*ABOUT THIS EXERCISE*.
Your task is to retype each line of the data below exactly.
═══ MATERIAL SHOWN
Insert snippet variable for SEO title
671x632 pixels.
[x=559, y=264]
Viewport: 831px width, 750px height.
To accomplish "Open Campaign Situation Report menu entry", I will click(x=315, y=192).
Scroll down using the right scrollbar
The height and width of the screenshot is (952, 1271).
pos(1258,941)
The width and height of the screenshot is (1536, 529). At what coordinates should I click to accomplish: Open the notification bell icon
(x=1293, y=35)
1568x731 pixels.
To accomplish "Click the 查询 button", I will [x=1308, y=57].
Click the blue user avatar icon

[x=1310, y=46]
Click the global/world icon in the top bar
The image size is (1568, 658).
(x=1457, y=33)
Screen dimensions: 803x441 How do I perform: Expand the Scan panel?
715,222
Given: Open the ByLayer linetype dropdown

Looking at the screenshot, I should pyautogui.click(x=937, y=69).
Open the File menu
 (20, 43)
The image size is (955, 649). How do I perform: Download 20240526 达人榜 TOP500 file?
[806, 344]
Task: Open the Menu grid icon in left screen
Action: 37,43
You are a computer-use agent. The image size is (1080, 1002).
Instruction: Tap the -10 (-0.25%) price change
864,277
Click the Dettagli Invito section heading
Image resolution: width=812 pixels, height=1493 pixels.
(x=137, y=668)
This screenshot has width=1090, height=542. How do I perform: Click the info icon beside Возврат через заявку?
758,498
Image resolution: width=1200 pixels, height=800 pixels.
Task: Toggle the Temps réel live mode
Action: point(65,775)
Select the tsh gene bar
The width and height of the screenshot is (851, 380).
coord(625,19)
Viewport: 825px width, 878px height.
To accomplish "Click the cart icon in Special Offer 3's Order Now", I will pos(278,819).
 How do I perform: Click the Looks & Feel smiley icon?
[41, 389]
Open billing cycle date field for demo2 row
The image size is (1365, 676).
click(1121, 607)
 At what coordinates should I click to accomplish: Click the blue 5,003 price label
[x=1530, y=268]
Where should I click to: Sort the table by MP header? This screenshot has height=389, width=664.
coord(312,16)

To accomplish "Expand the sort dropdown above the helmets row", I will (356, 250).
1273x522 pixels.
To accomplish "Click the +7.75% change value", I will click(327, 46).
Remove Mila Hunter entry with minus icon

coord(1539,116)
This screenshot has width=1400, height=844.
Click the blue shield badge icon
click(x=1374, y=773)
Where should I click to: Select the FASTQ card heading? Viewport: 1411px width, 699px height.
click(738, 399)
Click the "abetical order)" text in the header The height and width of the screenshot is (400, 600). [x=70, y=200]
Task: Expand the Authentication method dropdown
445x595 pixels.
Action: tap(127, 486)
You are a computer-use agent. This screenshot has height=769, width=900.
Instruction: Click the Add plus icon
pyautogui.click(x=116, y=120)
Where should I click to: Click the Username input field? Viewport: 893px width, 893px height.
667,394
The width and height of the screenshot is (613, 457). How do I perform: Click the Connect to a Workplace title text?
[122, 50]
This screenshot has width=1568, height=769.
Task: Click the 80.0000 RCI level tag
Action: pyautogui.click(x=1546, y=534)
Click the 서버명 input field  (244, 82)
══════
*ANSWER AREA*.
Insert snippet variable for SEO title
671x632 pixels.
[x=559, y=264]
Viewport: 831px width, 750px height.
To accomplish "Open Campaign Situation Report menu entry", I will click(x=315, y=192).
Scroll down using the right scrollbar
The height and width of the screenshot is (952, 1271).
pos(1258,941)
The width and height of the screenshot is (1536, 529). At what coordinates should I click to accomplish: Open the notification bell icon
(x=1293, y=35)
1568x731 pixels.
To accomplish "Click the 查询 button", I will [x=1308, y=57].
Click the blue user avatar icon

[x=1310, y=46]
Click the global/world icon in the top bar
The image size is (1568, 658).
(x=1457, y=33)
Screen dimensions: 803x441 How do I perform: Expand the Scan panel?
715,222
Given: Open the ByLayer linetype dropdown

Looking at the screenshot, I should pyautogui.click(x=937, y=69).
Open the File menu
 (20, 43)
The image size is (955, 649). How do I perform: Download 20240526 达人榜 TOP500 file?
[806, 344]
Task: Open the Menu grid icon in left screen
Action: 37,43
You are a computer-use agent. The image size is (1080, 1002).
Instruction: Tap the -10 (-0.25%) price change
864,277
Click the Dettagli Invito section heading
Image resolution: width=812 pixels, height=1493 pixels.
(x=137, y=668)
This screenshot has width=1090, height=542. How do I perform: Click the info icon beside Возврат через заявку?
758,498
Image resolution: width=1200 pixels, height=800 pixels.
Task: Toggle the Temps réel live mode
Action: point(65,775)
Select the tsh gene bar
The width and height of the screenshot is (851, 380).
coord(625,19)
Viewport: 825px width, 878px height.
To accomplish "Click the cart icon in Special Offer 3's Order Now", I will pos(278,819).
 How do I perform: Click the Looks & Feel smiley icon?
[41, 389]
Open billing cycle date field for demo2 row
The image size is (1365, 676).
click(1121, 607)
 At what coordinates should I click to accomplish: Click the blue 5,003 price label
[x=1530, y=268]
Where should I click to: Sort the table by MP header? This screenshot has height=389, width=664.
coord(312,16)

To accomplish "Expand the sort dropdown above the helmets row", I will (356, 250).
1273x522 pixels.
To accomplish "Click the +7.75% change value", I will click(327, 46).
Remove Mila Hunter entry with minus icon

coord(1539,116)
This screenshot has width=1400, height=844.
Click the blue shield badge icon
click(x=1374, y=773)
Where should I click to: Select the FASTQ card heading? Viewport: 1411px width, 699px height.
click(738, 399)
Click the "abetical order)" text in the header The height and width of the screenshot is (400, 600). [x=70, y=200]
Task: Expand the Authentication method dropdown
445x595 pixels.
Action: tap(127, 486)
You are a computer-use agent. This screenshot has height=769, width=900.
Instruction: Click the Add plus icon
pyautogui.click(x=116, y=120)
Where should I click to: Click the Username input field? Viewport: 893px width, 893px height.
667,394
The width and height of the screenshot is (613, 457). How do I perform: Click the Connect to a Workplace title text?
[122, 50]
This screenshot has width=1568, height=769.
Task: Click the 80.0000 RCI level tag
Action: pyautogui.click(x=1546, y=534)
Click the 서버명 input field  (244, 82)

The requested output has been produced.